Open Postdoctoral Positions
Our lab is seeking motivated postdoctoral researcher for the Fall 2019 with a strong background in machine learning to push the state-of-the-art in machine learning. Our lab is focused on making a differences in the major challenges arising in health and health care. Researchers will have the potential to participate in and create projects that target basic, translational science that bring novel machine learning techniques towards meaningful applications.
We have offices in the Department of Computer Science at the University of Toronto, and at the Vector Institute.

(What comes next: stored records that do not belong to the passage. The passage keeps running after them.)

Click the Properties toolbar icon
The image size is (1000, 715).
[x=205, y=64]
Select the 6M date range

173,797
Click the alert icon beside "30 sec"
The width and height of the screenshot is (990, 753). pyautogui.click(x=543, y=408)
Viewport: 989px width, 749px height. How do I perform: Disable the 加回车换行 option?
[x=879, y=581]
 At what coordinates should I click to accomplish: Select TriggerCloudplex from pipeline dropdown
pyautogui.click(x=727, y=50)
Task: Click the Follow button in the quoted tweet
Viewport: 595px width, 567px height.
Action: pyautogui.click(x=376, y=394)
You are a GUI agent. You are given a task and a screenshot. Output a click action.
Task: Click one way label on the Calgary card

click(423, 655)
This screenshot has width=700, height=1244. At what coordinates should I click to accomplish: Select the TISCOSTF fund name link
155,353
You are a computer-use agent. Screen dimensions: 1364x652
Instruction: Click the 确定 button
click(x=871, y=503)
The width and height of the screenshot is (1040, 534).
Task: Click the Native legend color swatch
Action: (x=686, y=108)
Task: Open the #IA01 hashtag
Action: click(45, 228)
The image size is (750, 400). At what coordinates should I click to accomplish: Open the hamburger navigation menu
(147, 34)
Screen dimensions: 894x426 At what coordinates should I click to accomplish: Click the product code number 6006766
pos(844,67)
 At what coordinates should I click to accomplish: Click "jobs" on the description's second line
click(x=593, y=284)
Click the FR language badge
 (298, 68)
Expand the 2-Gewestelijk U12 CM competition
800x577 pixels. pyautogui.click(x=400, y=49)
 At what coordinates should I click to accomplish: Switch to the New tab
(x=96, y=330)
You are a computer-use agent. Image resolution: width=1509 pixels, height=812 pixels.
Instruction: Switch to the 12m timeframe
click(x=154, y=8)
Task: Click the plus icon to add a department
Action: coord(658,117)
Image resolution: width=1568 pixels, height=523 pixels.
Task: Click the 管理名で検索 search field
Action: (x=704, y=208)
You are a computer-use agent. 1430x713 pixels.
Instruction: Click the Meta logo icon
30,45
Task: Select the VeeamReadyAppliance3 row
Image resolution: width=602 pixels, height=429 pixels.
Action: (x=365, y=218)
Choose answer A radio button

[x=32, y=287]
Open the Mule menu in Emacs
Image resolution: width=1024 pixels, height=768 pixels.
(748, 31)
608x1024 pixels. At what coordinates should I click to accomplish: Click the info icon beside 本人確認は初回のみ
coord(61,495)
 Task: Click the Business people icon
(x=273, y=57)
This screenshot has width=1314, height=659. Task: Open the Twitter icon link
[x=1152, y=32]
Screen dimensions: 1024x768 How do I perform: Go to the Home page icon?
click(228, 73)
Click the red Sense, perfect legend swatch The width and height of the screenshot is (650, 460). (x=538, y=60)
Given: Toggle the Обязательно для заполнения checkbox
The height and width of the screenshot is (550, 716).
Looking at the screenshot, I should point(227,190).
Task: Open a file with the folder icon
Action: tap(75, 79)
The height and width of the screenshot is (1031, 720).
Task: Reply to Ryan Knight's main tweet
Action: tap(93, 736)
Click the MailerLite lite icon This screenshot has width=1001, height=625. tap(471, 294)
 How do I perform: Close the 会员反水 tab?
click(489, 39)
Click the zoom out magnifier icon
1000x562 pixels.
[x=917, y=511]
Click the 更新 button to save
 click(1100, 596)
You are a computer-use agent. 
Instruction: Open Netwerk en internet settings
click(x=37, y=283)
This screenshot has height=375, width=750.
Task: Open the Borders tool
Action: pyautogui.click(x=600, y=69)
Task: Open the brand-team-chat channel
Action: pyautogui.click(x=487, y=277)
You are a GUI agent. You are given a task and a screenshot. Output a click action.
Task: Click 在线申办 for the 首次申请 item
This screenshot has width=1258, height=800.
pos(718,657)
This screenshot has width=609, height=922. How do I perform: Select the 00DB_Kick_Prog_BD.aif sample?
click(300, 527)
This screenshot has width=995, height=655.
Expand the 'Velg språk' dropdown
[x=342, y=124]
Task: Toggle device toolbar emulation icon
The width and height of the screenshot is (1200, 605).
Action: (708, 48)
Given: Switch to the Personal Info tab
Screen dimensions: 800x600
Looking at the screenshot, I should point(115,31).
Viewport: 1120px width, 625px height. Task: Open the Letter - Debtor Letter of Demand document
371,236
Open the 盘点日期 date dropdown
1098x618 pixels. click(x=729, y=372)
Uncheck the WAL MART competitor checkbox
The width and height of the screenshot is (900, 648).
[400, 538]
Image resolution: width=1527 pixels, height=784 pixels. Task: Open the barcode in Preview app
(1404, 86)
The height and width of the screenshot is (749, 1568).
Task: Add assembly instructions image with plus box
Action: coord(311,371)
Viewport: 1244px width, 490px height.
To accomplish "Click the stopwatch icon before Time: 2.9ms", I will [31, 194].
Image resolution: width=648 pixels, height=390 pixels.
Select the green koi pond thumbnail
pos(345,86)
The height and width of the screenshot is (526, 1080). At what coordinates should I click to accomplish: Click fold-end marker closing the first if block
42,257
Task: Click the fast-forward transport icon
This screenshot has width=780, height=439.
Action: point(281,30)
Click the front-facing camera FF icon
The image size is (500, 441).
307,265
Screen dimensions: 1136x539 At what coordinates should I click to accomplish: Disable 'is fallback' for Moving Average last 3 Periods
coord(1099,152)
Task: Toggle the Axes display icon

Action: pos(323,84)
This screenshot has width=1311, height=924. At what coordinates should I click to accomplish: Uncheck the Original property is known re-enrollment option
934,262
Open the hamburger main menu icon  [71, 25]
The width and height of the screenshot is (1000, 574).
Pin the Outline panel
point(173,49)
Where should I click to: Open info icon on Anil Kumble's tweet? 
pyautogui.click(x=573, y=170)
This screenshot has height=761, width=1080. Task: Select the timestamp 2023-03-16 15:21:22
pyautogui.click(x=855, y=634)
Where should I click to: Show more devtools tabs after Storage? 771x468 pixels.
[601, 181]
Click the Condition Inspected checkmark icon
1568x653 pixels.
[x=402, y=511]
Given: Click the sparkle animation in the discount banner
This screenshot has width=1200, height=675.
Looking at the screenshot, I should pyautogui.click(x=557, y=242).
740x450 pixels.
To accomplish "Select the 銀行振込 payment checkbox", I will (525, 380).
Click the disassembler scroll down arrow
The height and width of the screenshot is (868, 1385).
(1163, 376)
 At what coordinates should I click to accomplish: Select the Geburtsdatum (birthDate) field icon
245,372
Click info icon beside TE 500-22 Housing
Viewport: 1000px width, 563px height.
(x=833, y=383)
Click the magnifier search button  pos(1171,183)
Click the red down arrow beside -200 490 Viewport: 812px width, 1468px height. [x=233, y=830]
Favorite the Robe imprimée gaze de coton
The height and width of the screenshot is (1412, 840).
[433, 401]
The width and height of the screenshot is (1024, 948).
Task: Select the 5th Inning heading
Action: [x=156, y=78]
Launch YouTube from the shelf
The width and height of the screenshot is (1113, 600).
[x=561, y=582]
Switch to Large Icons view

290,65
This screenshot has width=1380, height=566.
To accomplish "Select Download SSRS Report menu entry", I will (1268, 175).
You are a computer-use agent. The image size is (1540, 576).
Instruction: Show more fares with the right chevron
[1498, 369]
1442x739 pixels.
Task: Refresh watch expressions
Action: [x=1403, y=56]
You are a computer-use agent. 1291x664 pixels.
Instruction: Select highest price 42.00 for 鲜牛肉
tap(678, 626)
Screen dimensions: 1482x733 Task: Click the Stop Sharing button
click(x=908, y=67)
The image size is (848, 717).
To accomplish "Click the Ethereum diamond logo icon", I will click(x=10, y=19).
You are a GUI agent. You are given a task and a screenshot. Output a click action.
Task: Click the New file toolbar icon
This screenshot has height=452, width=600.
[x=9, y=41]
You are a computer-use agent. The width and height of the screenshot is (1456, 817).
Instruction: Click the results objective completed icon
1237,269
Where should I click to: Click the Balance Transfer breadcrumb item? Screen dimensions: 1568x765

A successful candidate will work on foundational machine learning challenges, leading projects, and collaborating with other researchers. Machine learning topics of interest include, but are not limited to, probabilistic modeling, representation learning, deep learning, time-series modelling, generative models, integrating multi-modal data, model interpretability, convex and non-convex optimization.
These topics are inspired by the challenges posed by biomedical data: high-dimensional, multi-modal datasets with missing data, collected under noisy and imperfect conditions, with complex temporal dynamics and a sensitive nature.
Interested postdoc applicants should have a Ph.D. in machine learning, fairness, applied causality, RL, or statistics with a strong publication record in top conferences such as NeurIPS, ICML, ICLR, AISTATS, AAAI, KDD, AMIA, MLHC, FAT*, etc.
Prior experience working on health-related data is not required, but you must be interested in meaningful applications of your work.
Candidates should send a research proposal, a CV and a cover letter/personal statement including the names of three referees to Dr. Marzyeh Ghassemi and use “ML4H Postdoc Application” in the subject line.
Open Research Assistant Positions
Our lab is seeking a research assistant with a strong strong organizational and technical skills to help manage the ML4H lab's research targets. Researchers assistants will be focused on assisting with project management and planning.
Interested research assistants applicants should have both a BS (or MS) in machine learning or a related technical field, as well as strong writing and organizational skills.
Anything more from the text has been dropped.